Australian carrier Telstra has claimed the Lumia 950 has connectivity issues on their network.

Both the Lumia 950 and 950 XL were reported to experience reboots and crashes after their release. Most issues were subsequently fixed with Anniversary update in 2016.

== Reception ==
The Lumia 950 was generally well-received, with most reviewers commending the high-end specifications and camera performance, but finding the design to be less "premium" than competing flagships, and the app ecosystem to be less comprehensive than Android or iOS.

Daniel Rubino of Windows Central described the phone as packing "all the bells and whistles that Windows Phone fans have been clamoring for all in one device". The review particularly praised the camera, including image quality as well as features like Rich Capture and Living Images; overall verdict for the camera was "quite phenomenal". The phone's design was called "practical, but not beautiful", and features like Windows Hello and Continuum were reported to be working well, albeit with some issues. The Windows 10 Mobile operating system and its app selection were pointed out as the biggest weaknesses.

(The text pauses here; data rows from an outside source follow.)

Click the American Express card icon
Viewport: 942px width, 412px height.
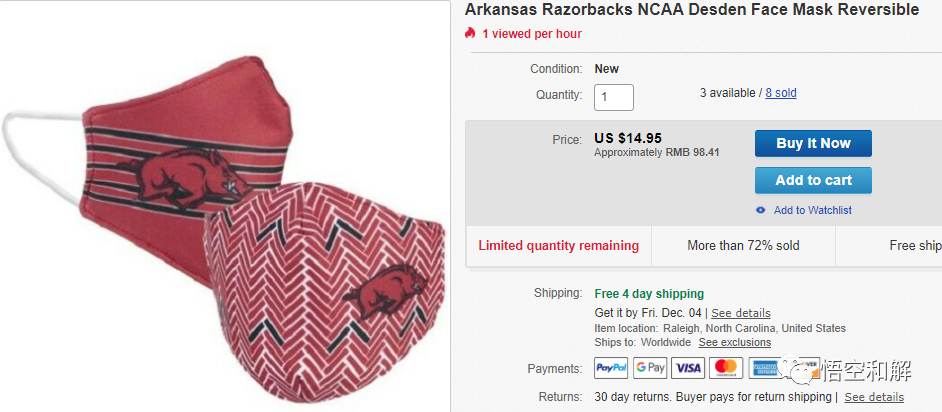pos(764,368)
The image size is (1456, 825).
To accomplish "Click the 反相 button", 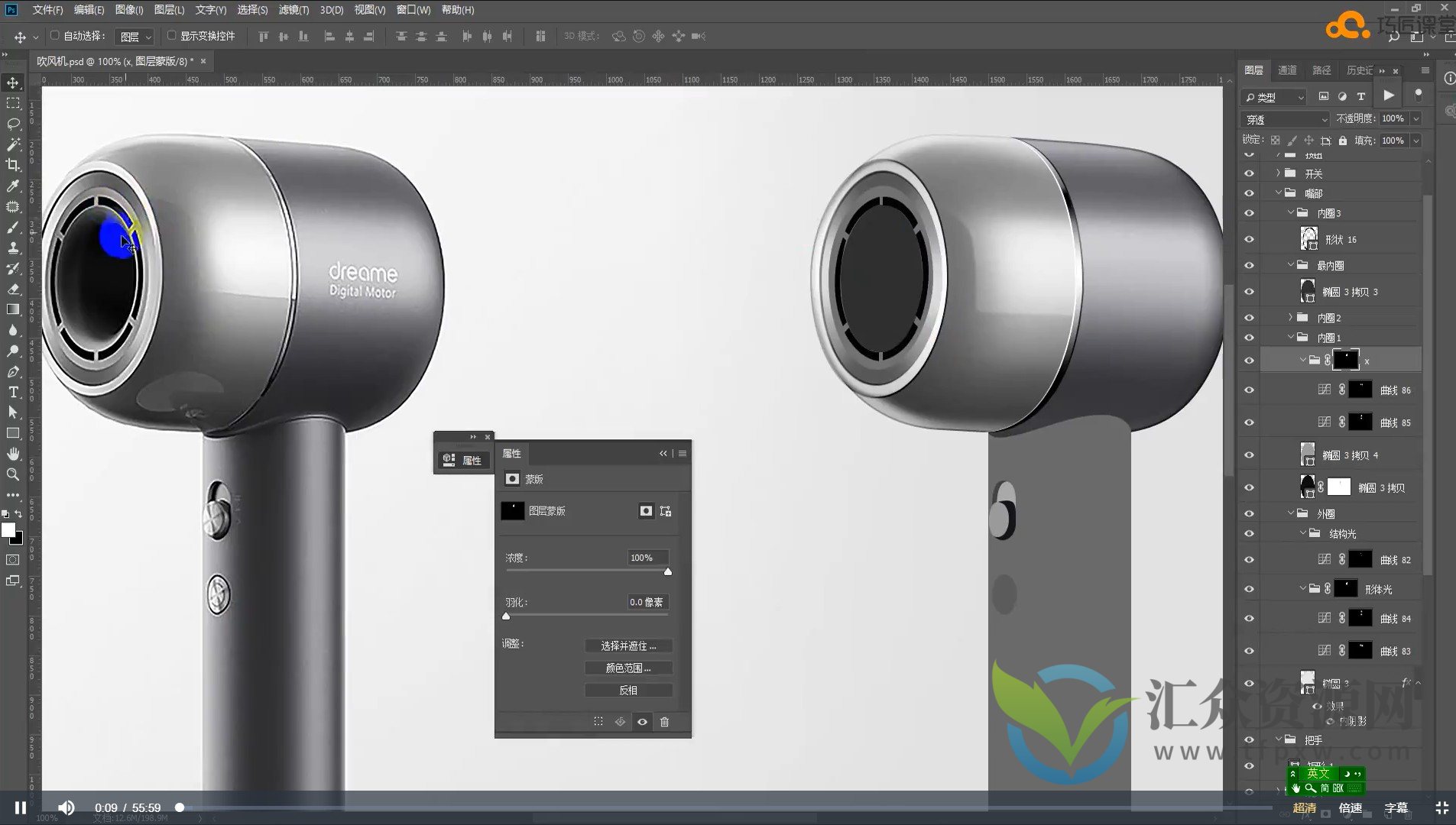I will pyautogui.click(x=628, y=691).
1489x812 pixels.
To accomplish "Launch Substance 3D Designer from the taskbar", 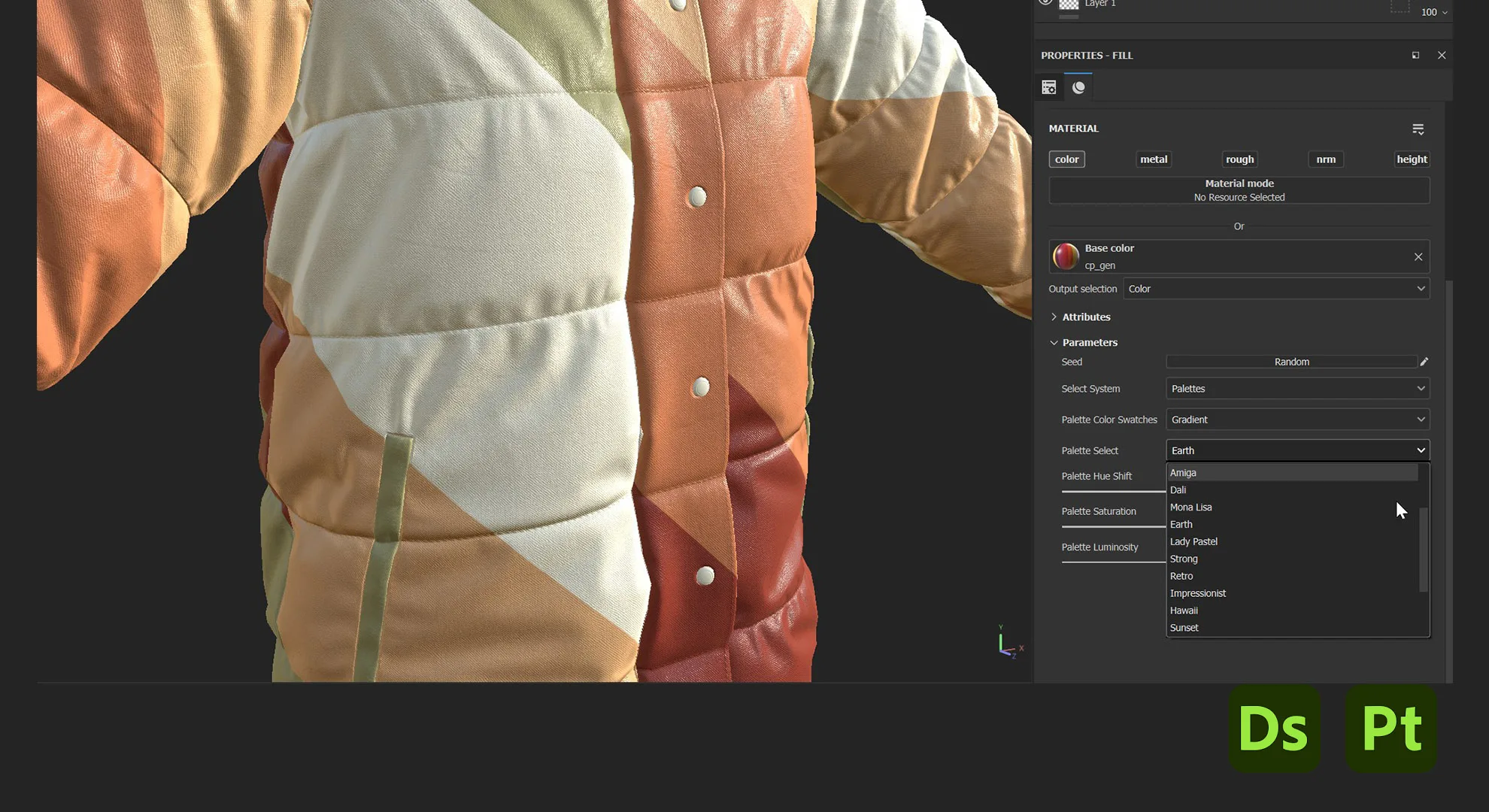I will [1274, 727].
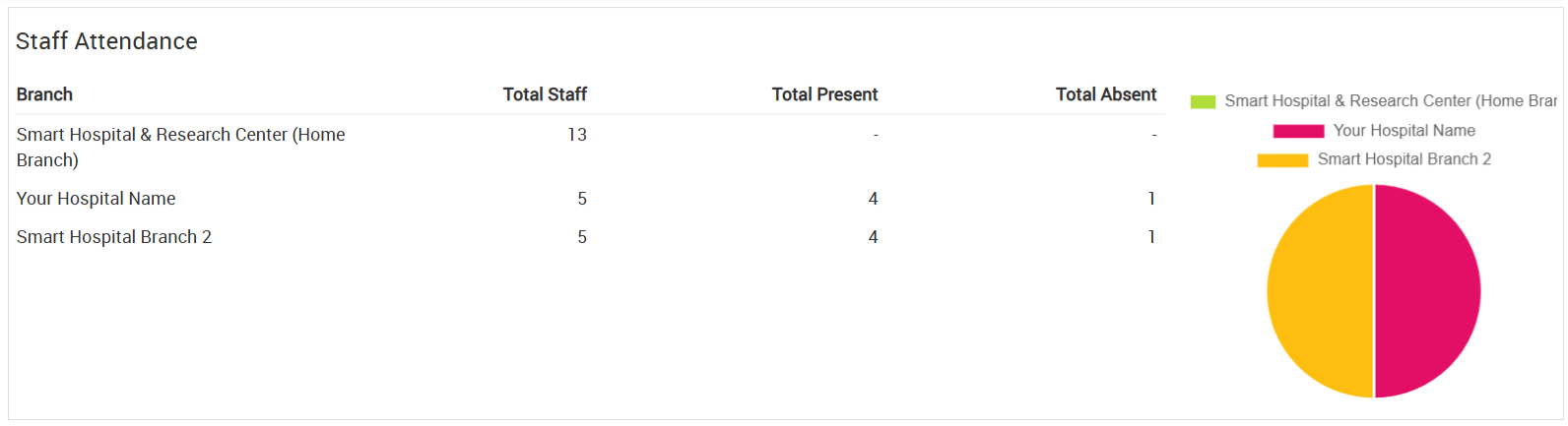Click the Total Present column header

(x=824, y=94)
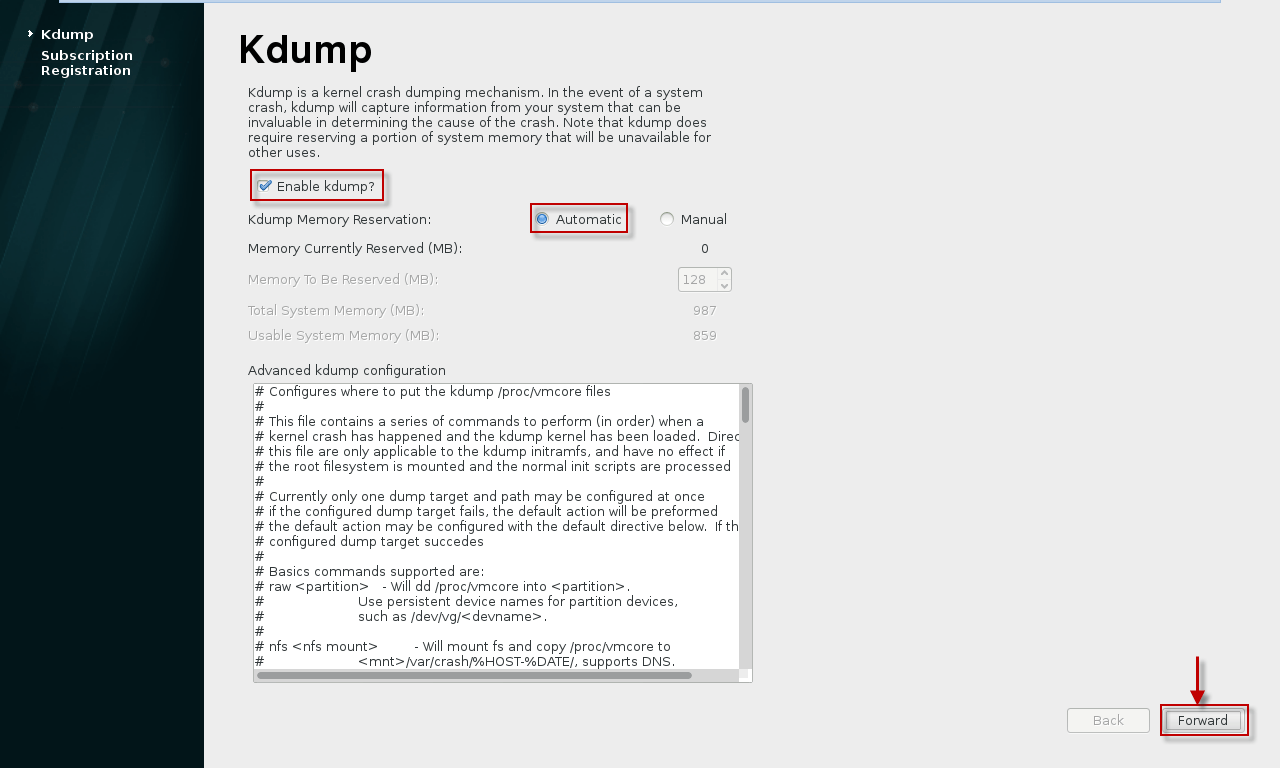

GSMArena rated the Lumia 950 very highly, saying that the phone "lives up to the hype and delivers on all advertised promises". The review highlighted the specifications, display and camera as being "top-notch" and found both Windows Hello and Continuum to be working "as advertised". While some faults were found with the design, battery life and price, the review concluded with: "Microsoft has done an amazing job with the Lumia 950... It's an eagerly anticipated phone and ... it deserves every bit of praise it gets."

PhoneArena gave the Lumia 950 a score of 7/10, describing it as "a phone ideal for the Windows fan", praising the display as well as features like Windows Hello, Continuum and Office integration. The main downsides were seen to be the design and app selection, while battery performance was determined to be average.

Edward C. Baig of USA Today commended the camera and replaceable battery, while describing the hardware specifications as "robust". However, new features like Windows Hello and Continuum were considered not to be "fully baked", and the design was described as less premium than competing flagships. The reviewer concluded by saying: "When it comes to phones however, [Microsoft] still has plenty of work to do."

Matthew Miller of ZDNet described the design as "an uninspiring, simple rectangular form factor", but acknowledged the practical advantages of plastic over materials like glass or aluminum. The Windows app ecosystem was seen as lacking in both quantity and quality compared to Android and iOS, and the reviewer expressed concern over the performance of the OS itself, although commending a number of features like "the Action Center, the awesome keyboard and predictive text engine, and reader mode in the browser".

Todd Haselton of TechnoBuffalo commended the inclusion of a dedicated camera key and overall imaging capabilities, but criticized the design and said the user interface of Windows 10 Mobile "feels unfinished". The reviewer gave the phone a "Don't Buy" rating, recommending readers to wait for an improved successor.